Speech Language Pathology
Signs & symptoms
Pragmatic Language
Pragmatic language refers to the social side of communication, including both verbal and nonverbal interactions. Challenges in this area may include:
- Inconsistent eye contact
- Not responding when their name is called
- Not using gestures like waving hello or goodbye
- Preferring to play or interact alone rather than with peers
- Making comments automatically without considering context
- Taking jokes, idioms, or abstract concepts too literally
Receptive and Expressive Language
Expressive and receptive language refers to the ability to communicate and understand words. Difficulties in these areas may be an early sign that a child could benefit from an evaluation by a speech-language pathologist. If you have concerns, consider discussing them with your child’s pediatrician.
Language challenges may include:
- Delayed development of play skills
- Limited use of facial expressions
- Difficulty recalling words
- Reduced ability to produce speech sounds
- Minimal babbling in infancy
- Trouble understanding simple directions or commands
- Using only a few words to communicate
- Incorrectly naming objects
- Struggling to answer “wh” questions (who, what, where, why) or yes/no questions
- Repeating words or phrases immediately or later in the day (echolalia)
Voice
Voice refers to how our speech sounds and is perceived by others. Difficulties in this area may include a hoarse, breathy, or scratchy voice.

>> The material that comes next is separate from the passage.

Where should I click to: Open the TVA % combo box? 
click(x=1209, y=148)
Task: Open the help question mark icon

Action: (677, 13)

Additionally, the voice may have a nasal quality, where sound resonates through the nose.
Only the sounds /m/, /n/, and /ing/ should naturally come from the nose during speech.
Fluency
Fluency, commonly known as “stuttering,” refers to the smoothness and flow of speech. While some disfluencies are normal, significant disruptions can affect communication.

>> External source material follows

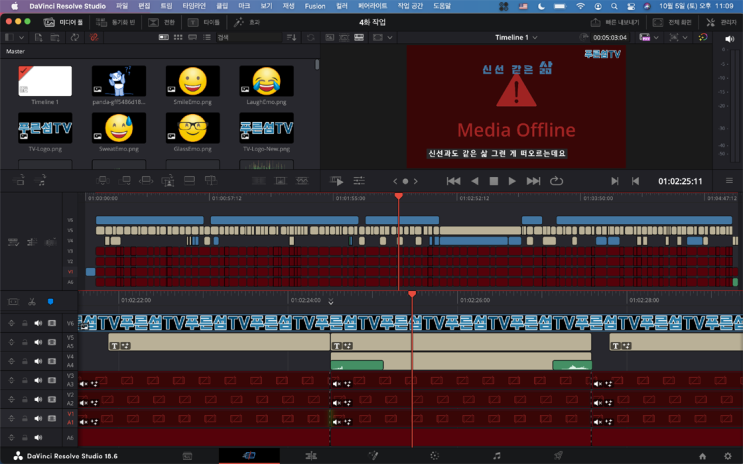Click the Home project manager icon

point(702,455)
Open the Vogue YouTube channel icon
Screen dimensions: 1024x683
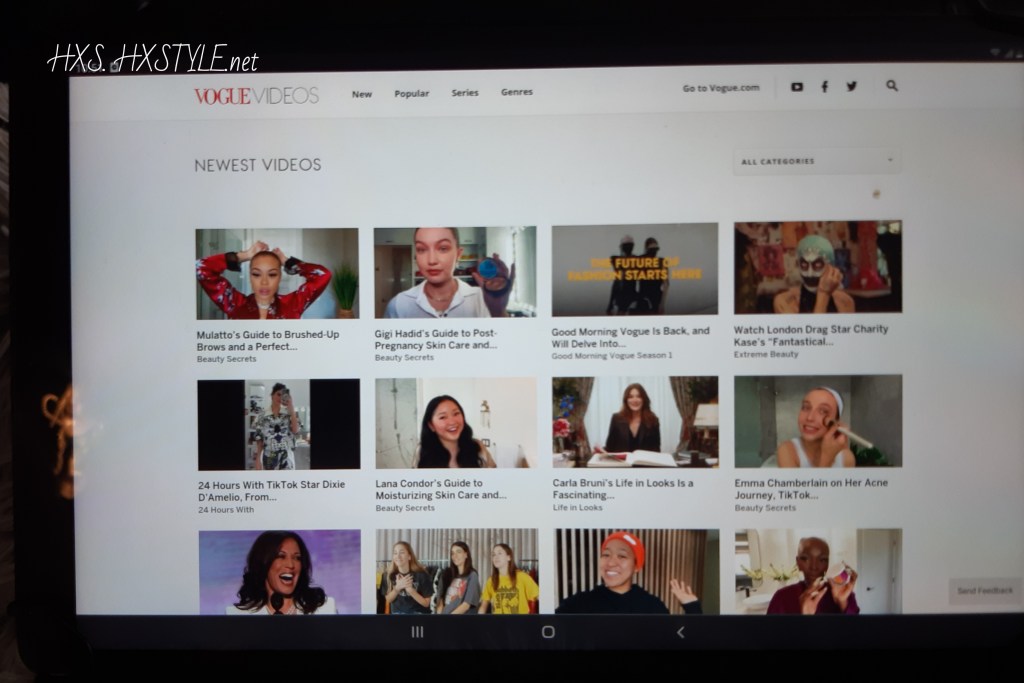(x=797, y=87)
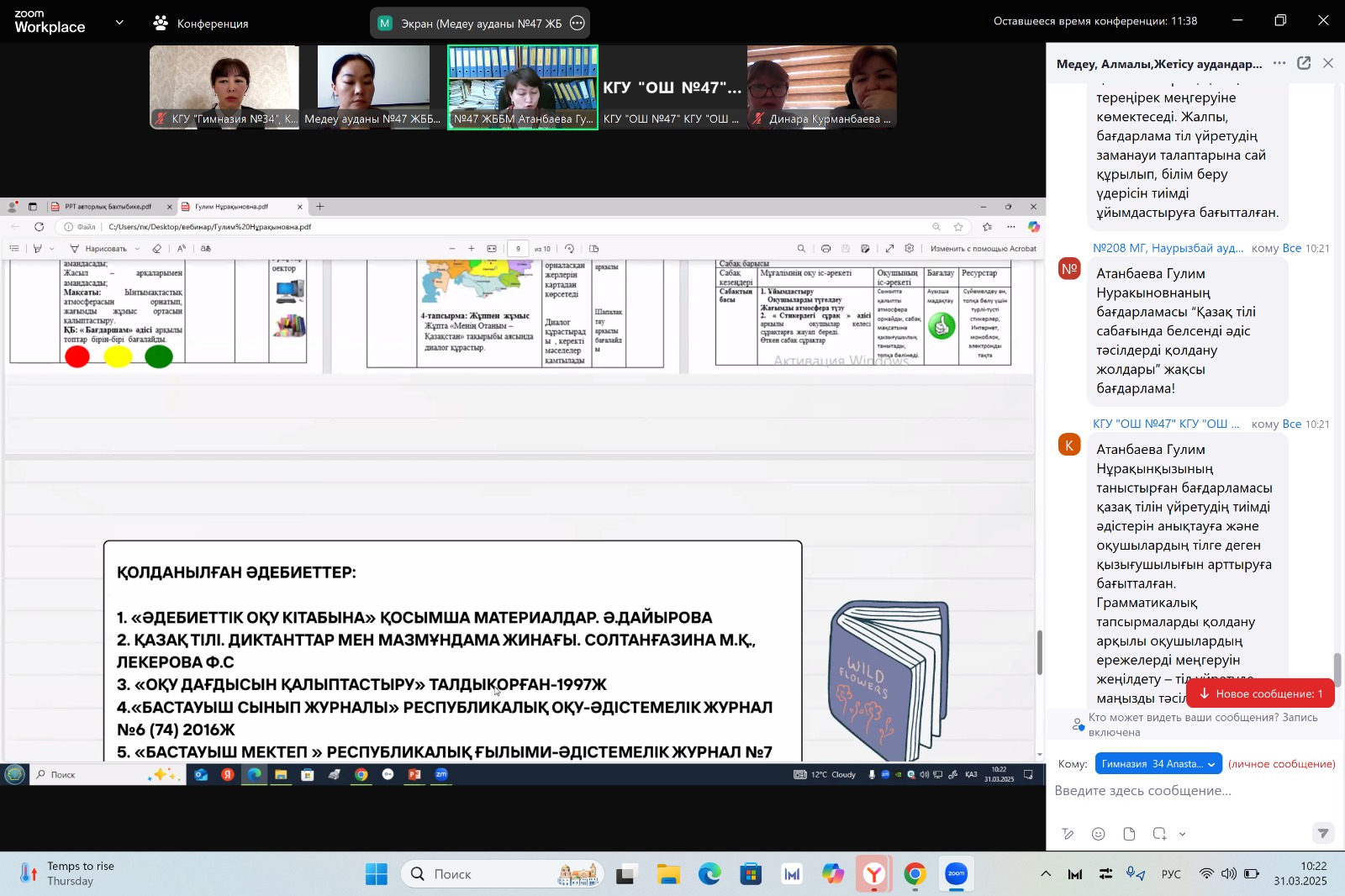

If your child’s speech fluency is interfering with their ability to communicate or causing frustration or negative feelings about speaking, it may be beneficial to seek an evaluation with a speech-language pathologist.
Feeding & Swallowing
Coughing or being a picky eater is not always a sign of a fussy meal time. The position of feeding, being able to self feed, as well as handling fluids and solids differ for each age. Possible signs of a feeding/swallowing difficulties may include: refusing to eat, eating only a little bit for a certain period of time, constant or excessive drooling and/or coughing, sensitivity to textures (how the food feels) and/or temperatures (how hot or cold the food is).
Procedural skills
Speech therapy procedures are tailored to each child’s unique needs, considering their diagnosis, age, and individual factors for success. The clinician may adjust the treatment as needed to ensure progress.

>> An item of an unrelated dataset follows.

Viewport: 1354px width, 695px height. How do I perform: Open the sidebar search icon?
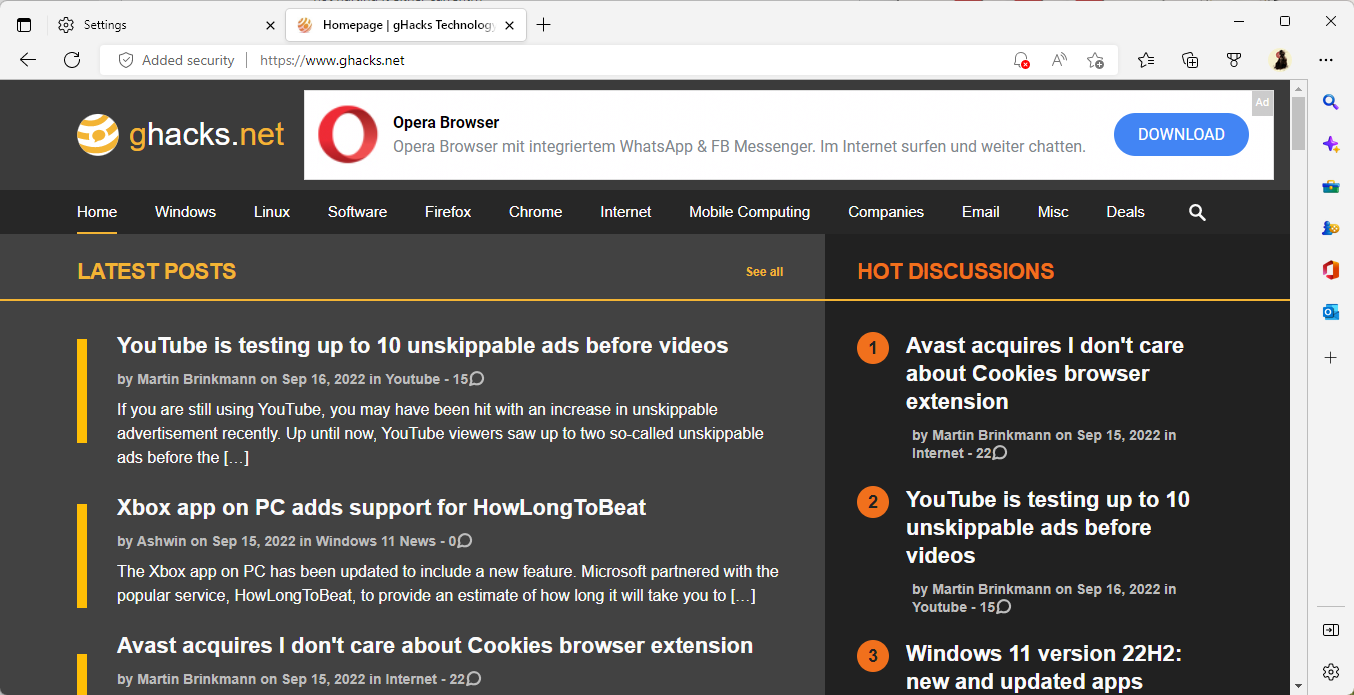click(1330, 101)
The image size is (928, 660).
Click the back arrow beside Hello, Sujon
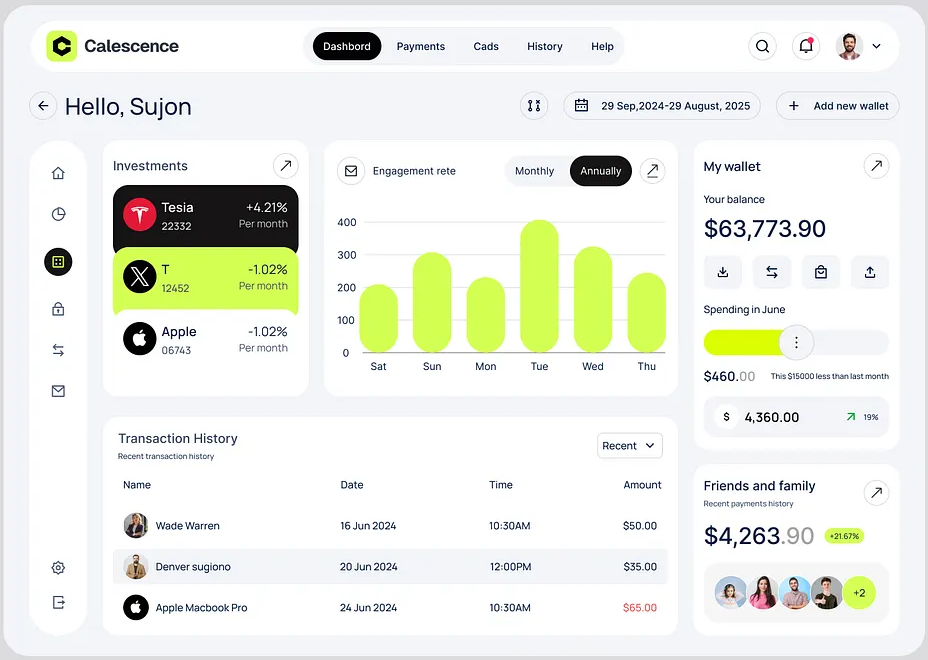[43, 106]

Additional treatment methods and resources are referenced from the American Speech-Language-Hearing Association and other reliable sources. Evidence-based practices guide the approach, helping determine the most effective strategies while adjusting the difficulty level to support the child’s growth and development.
Language
Enhanced Milieu Approach: This naturalistic method uses a child’s communication attempts as opportunities for caregivers and speech-language pathologists (SLPs) to model words and language during daily routines and play.
Child-Led/Directed Play: Allowing the child to take the lead in play activities creates a natural environment that encourages language development.
Dialogic Reading: This approach engages the child in a conversation about a story while reading together. By asking questions and expanding on responses, this method helps build vocabulary, introduce story structure, enhance verbal fluency, and strengthen storytelling skills.
Augmentative and Alternative Communication (AAC): AAC includes gestures, sign language, picture-based communication boards (low-tech), and speech-generating devices (high-tech) to support communication. It is used to enhance verbal speech, not replace it.
Articulation
The Cycles Approach, Minimal Pairs, Maximal Oppositions, Melodic Intonation Approach, and Rapid Syllable Transition Treatment (ReST) are evidence-based methods used to improve a child’s speech clarity and articulation. These approaches also help enhance the distinction between sounds and syllables, making speech more understandable.
A speech-language pathologist will assess your child’s needs and determine the most suitable approach for their therapy.
Fluency
Desensitization Therapy: Focuses on managing the emotional aspects of stuttering, helping reduce anxiety and negative feelings associated with speaking.
Fluency Shaping & Modification Therapy: Targets the physical aspects of speech, including tension, movement, and flow, to improve overall fluency.